Palate – Soft and easy to drink, just a bit of edge and barely any sharpness.  Rather tame. Sweet, floral and with lots of ripe white fruits bursting with juice.  Melons and mangoes, some background heavier notes, tobacco, chocolate, nutmeg – a nice combo, just lacking intensity and any serious pungency (which is a good thing for many).

Finish – Short, wispy, easy, not much more than what the palate gave.  Some citrus, cumin, soda, tobacco. 
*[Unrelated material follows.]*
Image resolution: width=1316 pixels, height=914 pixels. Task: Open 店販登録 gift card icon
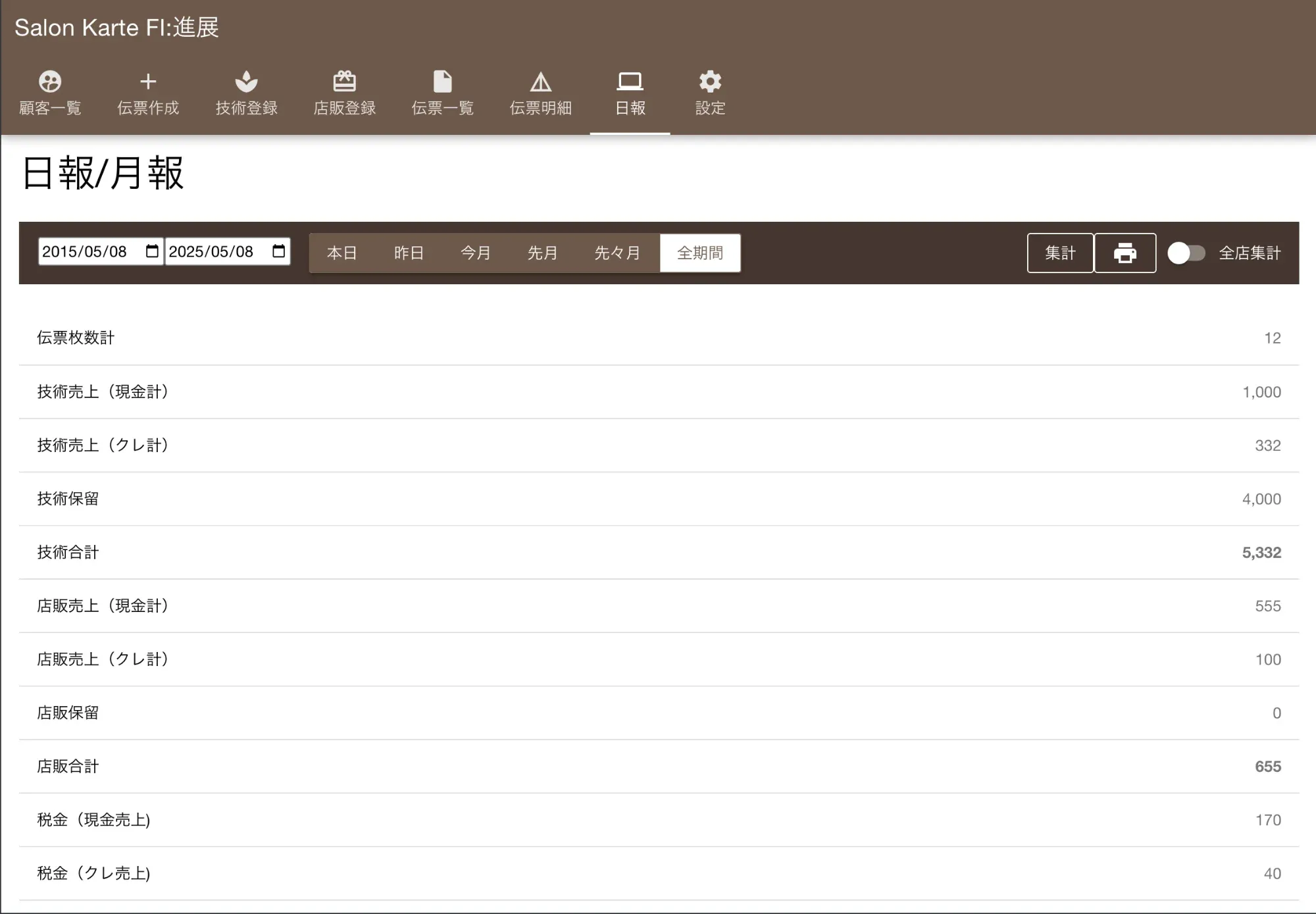[344, 82]
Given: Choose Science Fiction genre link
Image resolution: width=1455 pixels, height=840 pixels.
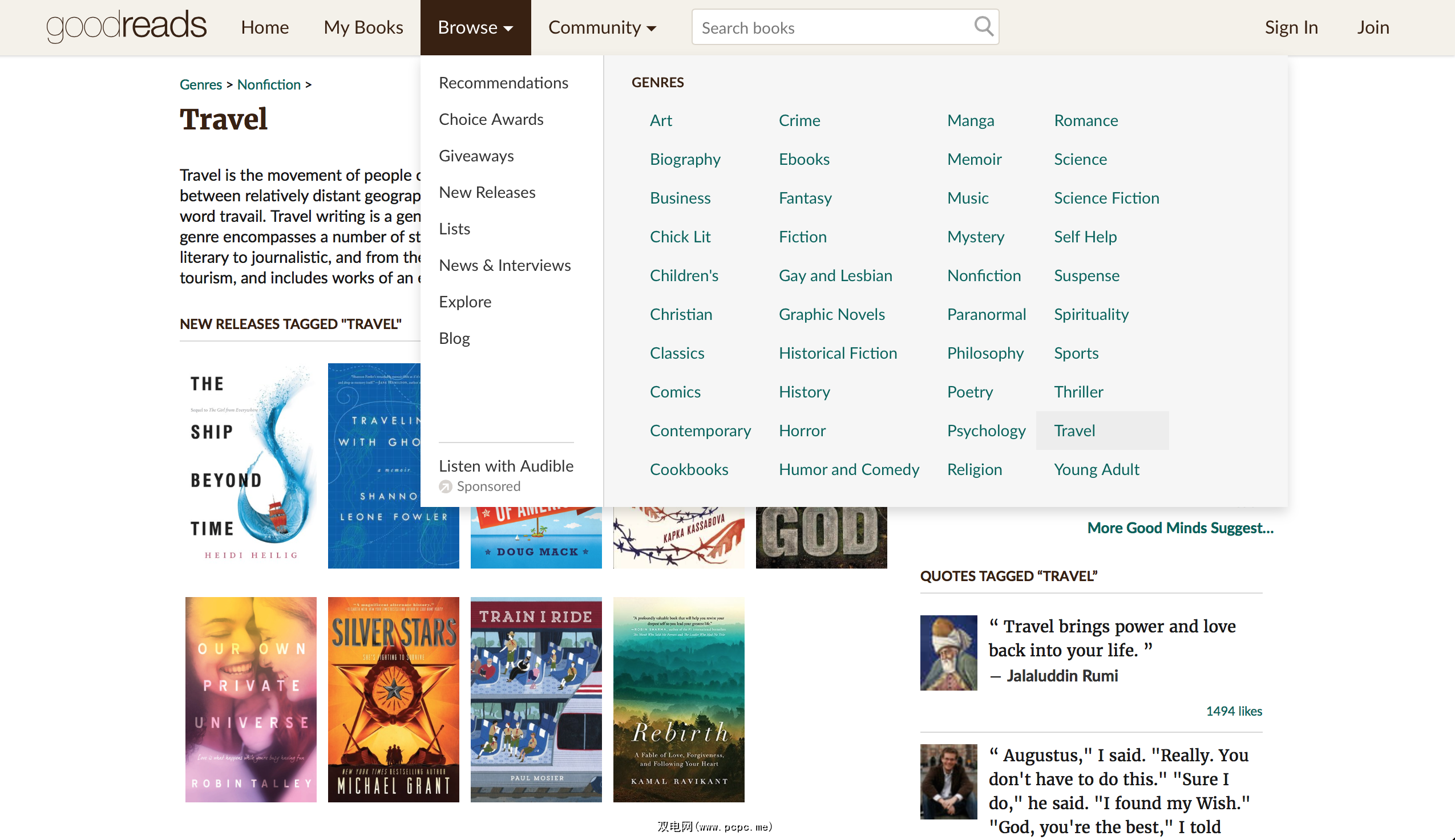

Thoughts – Somehow it seems gentler than any of the other St. Lucia 1931 rums I’ve tried, less assertive, less rough, more tamed. It has a fair bit going on with the varied tastes and notes, but it comes off as not so much complex as “needlessly busy”.  That could just be nitpicking, though, for it is indeed quite a nice sipping rum and a good exemplar of the blender’s skill.

(82/100)


The six editions of the range are colour coded and reviewed as follows:

  • 2011 1st edition – pale yellow [Rumshop Boy] [Fat Rum Pirate]
  • 2012 2nd edition – lavender [Rumshop Boy] [Fat Rum Pirate]
  • 2013 3rd edition – turquoise [Rumshop Boy] [Fat Rum Pirate]
  • 2014 4th edition – black [Rumshop Boy] [Fat Rum Pirate]
  • 2015 5th edition – magenta [Rumshop Boy] [Fat Rum Pirate]
  • 2016 6th edition – coral [Rumshop Boy] [Fat Rum Pirate]

A complete flight of all six at once was done and written about by Phil Kellow of the Australian blog Philthy Rum in 2018.